While it left the Fed's key benchmark rate unchanged -- at between 0% and 0.25%, it can't go any lower -- the FOMC announced that the Fed would take the mildly stimulative step of using the proceeds of maturing mortgage bonds in the Fed's portfolio to buy Treasury bonds. That move is aimed at keeping interest rates low and encouraging banks to lend to customers.

In addition to the Fed's glum assessment, more bad news landed on Wednesday. The Commerce Department reported that the U.S. trade deficit widened to $49.9 billion in June from $42 billion in May. That data, along with downbeat financial reports from China and Britain, helped send world stock prices plunging.

Point, Counterpoint

The first U.S. stimulus package was launched in February 2009, when President Obama signed into law a $787 billion stimulus bill that included tax cuts, infrastructure spending and other measures to spur the economy. In addition, Congress on July 23 passed a $34 billion measure to extend unemployment benefits. And on Tuesday, it passed legislation giving $26 billion to the states for teachers and Medicaid assistance, both likely to help boost spending.

**Listed entries**
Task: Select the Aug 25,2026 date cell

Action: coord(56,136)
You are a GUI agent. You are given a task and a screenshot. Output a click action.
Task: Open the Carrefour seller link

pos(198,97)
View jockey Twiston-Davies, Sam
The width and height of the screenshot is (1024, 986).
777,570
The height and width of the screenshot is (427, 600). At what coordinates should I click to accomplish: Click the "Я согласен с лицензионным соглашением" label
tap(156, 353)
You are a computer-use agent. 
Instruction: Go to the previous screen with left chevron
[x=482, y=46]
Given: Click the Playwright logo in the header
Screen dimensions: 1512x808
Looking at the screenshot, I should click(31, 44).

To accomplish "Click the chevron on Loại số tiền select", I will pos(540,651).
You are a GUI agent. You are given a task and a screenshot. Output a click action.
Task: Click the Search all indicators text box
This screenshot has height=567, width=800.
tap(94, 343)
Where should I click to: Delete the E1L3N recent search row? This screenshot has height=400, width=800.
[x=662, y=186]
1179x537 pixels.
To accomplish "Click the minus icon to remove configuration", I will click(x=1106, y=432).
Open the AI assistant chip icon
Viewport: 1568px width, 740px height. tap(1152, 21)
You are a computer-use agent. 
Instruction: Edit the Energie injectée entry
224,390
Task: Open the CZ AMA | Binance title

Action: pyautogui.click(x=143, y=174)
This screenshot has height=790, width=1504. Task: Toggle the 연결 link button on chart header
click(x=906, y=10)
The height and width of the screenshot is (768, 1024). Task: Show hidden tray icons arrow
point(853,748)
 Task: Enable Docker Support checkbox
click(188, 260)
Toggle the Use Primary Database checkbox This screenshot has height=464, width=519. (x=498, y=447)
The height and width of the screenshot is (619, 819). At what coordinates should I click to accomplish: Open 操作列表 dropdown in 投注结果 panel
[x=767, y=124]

**Questions to answer**
1 > In the Fed article, translate this sentence into Spanish: "In addition to the Fed's glum assessment, more bad news landed on Wednesday."
2 > Answer these questions from the Fed article.
(a) What did the U.S. trade deficit widen to in June?
(b) How large was the stimulus bill President Obama signed in February 2009?
(c) On what date did Congress pass the $34 billion measure to extend unemployment benefits?
3 > Reproduce the Fed article from "In addition to" to "stock prices plunging.".

**Solution list**
1 > Además de la sombría evaluación de la Fed, el miércoles llegaron más malas noticias.

2 >
(a) $49.9 billion
(b) $787 billion
(c) July 23

3 >
In addition to the Fed's glum assessment, more bad news landed on Wednesday. The Commerce Department reported that the U.S. trade deficit widened to $49.9 billion in June from $42 billion in May. That data, along with downbeat financial reports from China and Britain, helped send world stock prices plunging.